Note that the set map is not a homomorphism of groups.

In this case, ${\displaystyle W}$ is a set of size two, so there are only two double cosets, one being the subgroup ${\displaystyle B}$ itself (all elements in this map to the identity element of ${\displaystyle W}$ and the other being the elements of ${\displaystyle G}$ outside ${\displaystyle B}$ (these map to the non-identity element of ${\displaystyle W}$).

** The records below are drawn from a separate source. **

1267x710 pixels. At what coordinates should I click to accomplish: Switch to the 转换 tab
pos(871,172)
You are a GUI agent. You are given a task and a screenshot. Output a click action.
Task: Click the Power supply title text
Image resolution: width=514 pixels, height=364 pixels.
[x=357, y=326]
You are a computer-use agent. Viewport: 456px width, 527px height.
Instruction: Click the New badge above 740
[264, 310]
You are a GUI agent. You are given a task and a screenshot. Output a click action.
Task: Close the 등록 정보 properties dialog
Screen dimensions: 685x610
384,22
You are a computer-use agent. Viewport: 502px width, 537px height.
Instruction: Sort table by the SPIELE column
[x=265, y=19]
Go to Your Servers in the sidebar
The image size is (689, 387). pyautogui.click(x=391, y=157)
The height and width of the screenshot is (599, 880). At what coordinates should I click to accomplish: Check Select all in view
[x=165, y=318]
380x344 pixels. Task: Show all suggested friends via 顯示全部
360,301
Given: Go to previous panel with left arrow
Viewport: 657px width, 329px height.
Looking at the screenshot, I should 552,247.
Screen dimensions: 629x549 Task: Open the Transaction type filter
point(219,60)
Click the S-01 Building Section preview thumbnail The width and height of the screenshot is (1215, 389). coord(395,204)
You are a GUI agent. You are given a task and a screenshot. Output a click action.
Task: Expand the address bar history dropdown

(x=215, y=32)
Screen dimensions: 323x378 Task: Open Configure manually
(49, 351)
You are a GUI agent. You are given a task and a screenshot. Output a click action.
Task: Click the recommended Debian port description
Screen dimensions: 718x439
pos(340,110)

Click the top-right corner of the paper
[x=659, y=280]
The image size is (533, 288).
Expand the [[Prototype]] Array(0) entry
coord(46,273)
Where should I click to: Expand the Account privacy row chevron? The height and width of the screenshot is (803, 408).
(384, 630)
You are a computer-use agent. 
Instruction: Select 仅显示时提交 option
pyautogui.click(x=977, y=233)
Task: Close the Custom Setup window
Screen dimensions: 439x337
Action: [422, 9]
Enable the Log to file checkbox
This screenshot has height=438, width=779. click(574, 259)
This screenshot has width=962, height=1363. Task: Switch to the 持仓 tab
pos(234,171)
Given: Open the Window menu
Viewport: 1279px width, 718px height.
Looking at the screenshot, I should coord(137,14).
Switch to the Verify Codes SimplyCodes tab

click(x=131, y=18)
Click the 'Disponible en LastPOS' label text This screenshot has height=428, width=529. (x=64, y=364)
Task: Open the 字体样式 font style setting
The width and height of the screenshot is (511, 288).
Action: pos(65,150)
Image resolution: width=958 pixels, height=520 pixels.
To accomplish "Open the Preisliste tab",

Another way of putting this is that there is a set map from the left coset space ${\displaystyle G/B}$ to ${\displaystyle W}$ that sends a left coset containing an element of ${\displaystyle W}$ to that element of ${\displaystyle W}$, and that is invariant under the left action of ${\displaystyle B}$ by multiplication.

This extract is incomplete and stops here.